If the four-momentum is really an invariant geometric object, then it must behave like one under coordinate transformations. In particular, recall from linear algebra that when you perform a change of basis, the coordinates of vectors also change; in fact, they change by multiplication by the inverse of the change of basis matrix. This behaviour under change of basis is called contravariance. Contravariant quantities are denoted with superscript indices.
A "frame of reference" in relativity is really a choice of three spacelike directions and a timelike direction to be the basis vectors you use to assign coordinates to points and vectors in spacetime. Change your frame, and your basis changes too. In special relativity, the Lorentz transformation matrix $\Lambda$ gives the change in basis in terms of the rotation angle and boost velocity of your frame change. So the components of the four-momentum must transform with $\Lambda^{-1}$. (*)
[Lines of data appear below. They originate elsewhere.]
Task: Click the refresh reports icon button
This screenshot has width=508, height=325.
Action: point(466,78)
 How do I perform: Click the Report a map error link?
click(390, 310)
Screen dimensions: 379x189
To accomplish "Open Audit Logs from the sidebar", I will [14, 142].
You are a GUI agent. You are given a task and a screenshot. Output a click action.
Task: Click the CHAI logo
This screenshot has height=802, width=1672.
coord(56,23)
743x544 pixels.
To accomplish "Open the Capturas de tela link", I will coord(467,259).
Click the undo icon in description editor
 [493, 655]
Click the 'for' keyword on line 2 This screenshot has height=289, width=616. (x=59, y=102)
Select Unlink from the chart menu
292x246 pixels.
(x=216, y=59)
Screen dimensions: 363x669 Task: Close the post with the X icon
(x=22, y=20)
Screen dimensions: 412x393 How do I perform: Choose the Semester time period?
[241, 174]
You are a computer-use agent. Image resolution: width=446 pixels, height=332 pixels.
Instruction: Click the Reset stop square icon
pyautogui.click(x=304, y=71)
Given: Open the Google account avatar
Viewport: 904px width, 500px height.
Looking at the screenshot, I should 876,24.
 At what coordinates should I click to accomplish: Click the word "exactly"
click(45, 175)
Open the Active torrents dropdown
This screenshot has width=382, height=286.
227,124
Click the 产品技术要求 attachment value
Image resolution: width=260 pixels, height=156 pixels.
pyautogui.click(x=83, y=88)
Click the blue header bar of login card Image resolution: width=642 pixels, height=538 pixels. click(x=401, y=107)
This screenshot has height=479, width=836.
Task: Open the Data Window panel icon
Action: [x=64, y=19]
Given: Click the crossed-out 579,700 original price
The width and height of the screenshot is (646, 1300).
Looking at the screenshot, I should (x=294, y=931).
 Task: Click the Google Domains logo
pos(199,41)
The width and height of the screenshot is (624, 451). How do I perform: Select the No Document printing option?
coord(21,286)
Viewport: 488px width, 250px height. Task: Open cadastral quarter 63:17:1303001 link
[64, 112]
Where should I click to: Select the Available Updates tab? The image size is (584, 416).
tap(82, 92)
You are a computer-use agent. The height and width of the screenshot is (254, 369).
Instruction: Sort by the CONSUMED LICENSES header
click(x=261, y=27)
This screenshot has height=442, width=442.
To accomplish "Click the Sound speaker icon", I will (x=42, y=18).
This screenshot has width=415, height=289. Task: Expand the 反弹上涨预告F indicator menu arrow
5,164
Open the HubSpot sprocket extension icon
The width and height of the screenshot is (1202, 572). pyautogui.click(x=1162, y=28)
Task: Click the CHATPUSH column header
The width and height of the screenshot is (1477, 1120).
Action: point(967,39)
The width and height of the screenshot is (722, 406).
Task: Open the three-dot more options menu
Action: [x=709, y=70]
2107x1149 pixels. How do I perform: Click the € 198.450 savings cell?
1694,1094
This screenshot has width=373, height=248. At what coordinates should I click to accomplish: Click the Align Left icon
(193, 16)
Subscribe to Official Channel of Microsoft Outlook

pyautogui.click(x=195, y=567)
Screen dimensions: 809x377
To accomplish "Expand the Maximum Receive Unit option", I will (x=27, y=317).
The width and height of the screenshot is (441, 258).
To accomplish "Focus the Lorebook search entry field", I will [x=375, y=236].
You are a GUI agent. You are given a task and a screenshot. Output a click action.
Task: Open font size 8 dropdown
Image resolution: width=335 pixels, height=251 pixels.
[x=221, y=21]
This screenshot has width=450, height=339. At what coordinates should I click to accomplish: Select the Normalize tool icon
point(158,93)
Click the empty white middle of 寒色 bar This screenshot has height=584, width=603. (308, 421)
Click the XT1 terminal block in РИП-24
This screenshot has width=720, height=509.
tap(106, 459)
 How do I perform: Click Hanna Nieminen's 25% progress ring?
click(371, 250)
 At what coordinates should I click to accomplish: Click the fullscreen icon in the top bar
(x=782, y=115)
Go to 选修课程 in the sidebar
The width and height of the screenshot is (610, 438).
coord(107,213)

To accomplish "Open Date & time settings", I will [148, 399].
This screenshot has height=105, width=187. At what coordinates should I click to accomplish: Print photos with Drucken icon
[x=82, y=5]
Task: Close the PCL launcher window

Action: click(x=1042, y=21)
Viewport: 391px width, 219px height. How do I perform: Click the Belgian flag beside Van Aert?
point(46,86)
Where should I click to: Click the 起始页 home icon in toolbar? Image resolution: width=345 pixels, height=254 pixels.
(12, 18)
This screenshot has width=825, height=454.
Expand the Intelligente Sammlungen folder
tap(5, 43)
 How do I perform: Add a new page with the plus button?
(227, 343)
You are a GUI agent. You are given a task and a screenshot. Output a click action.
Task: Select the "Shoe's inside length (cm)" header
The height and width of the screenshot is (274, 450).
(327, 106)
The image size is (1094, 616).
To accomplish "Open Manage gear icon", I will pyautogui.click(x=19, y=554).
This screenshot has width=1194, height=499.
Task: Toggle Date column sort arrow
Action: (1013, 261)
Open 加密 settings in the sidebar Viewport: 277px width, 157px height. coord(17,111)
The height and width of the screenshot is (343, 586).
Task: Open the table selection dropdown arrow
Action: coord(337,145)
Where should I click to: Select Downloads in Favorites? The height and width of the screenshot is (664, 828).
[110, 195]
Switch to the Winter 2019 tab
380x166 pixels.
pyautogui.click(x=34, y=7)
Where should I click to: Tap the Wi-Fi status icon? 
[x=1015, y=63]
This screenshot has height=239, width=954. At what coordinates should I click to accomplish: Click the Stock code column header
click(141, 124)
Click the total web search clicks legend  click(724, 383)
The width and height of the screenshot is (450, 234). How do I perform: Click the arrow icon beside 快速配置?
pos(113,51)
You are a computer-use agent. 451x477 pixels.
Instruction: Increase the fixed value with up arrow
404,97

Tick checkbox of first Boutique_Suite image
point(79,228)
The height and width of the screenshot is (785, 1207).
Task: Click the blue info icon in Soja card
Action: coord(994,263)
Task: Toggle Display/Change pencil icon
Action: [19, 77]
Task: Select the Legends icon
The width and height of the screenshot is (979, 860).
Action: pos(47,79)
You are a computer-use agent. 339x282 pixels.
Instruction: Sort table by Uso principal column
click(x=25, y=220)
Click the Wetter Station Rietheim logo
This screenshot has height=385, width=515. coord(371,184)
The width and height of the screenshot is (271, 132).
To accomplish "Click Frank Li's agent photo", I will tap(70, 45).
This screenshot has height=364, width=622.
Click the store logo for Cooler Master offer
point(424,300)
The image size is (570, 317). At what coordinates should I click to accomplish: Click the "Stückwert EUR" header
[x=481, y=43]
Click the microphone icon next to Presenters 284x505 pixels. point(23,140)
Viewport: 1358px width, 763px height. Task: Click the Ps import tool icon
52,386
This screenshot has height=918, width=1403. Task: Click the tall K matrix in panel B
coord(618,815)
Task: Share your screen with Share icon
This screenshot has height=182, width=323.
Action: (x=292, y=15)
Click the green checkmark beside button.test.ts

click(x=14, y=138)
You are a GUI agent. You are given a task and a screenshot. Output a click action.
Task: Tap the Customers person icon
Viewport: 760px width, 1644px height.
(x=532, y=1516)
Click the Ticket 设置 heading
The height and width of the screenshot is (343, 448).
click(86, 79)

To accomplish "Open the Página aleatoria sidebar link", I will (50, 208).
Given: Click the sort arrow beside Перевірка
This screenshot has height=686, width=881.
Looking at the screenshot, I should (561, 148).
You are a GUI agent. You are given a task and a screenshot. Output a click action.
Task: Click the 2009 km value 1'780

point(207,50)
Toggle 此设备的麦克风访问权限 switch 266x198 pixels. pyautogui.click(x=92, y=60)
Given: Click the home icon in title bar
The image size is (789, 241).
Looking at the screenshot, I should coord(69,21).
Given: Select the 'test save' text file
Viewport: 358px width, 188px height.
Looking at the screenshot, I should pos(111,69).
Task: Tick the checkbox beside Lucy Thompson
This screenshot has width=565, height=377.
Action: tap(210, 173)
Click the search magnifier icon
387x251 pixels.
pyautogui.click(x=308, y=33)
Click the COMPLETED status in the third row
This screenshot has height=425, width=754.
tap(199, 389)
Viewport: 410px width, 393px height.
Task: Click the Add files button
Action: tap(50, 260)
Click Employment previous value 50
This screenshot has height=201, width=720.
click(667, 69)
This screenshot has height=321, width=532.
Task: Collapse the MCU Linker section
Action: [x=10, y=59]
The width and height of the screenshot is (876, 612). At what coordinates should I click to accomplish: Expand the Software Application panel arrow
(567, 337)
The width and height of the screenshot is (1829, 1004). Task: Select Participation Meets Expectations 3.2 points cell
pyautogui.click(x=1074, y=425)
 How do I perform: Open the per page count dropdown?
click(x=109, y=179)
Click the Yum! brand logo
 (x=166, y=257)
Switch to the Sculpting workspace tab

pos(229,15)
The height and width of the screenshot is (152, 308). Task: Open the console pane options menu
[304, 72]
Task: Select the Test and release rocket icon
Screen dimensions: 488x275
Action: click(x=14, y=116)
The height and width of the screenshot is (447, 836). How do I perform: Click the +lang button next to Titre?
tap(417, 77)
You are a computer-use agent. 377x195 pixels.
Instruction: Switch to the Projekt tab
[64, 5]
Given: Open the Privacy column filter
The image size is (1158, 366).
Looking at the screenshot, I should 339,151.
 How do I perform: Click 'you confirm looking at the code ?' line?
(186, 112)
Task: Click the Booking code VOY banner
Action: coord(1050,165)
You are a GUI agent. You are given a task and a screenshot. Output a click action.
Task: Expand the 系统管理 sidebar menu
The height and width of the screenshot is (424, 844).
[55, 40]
If this were not the case, then the transformation properties of the coordinates of the four-momentum would be inconsistent with the picture of the four-momentum as an invariant "arrow" somewhere out there in space-time. But it is the case, so we can treat it in this way. In this sense we may say that the four-momentum is frame-independent.
2) Vector as a sequence of components
Others identify vectors with their components. If I measure the components of a vector quantity to be $(1, 2, 3, 4)$, I will then say that the vector is $(1, 2, 3, 4)$, rather than thinking of the vector as an arrow in space-time whose components just happen to be $(1, 2, 3, 4)$ in whatever my frame of reference happens to be. In this view, the vector actually changes when I change my frame of reference (after all, the vector is the components, and the components change).
If we take this approach, then we impose contravariance as a requirement for a set of four components to denote a meaningful physical quantity in special relativity, rather than deriving it from the invariant nature of a geometric object. Now we cannot say that the four-momentum is really invariant or frame-independent. But it is contravariant, and that's good enough. The calculus of relativity is formulated in terms of contravariant, invariant, and covariant quantities (see below).
(*) Actually, the Lorentz transformation matrix is defined in such a way that the basis vectors transform with $\Lambda^{-1}$. It is defined in this way so that coordinates themselves, which are also contravariant in special relativity, transform with $(\Lambda^{-1})^{-1} = \Lambda$. So in fact the four-momentum also transforms with $\Lambda$. But we can also choose to treat the four-momentum as a covector (with subscript indices), in which case its components transform with the change of basis matrix $\Lambda^{-1}$ itself, not its inverse $\Lambda$.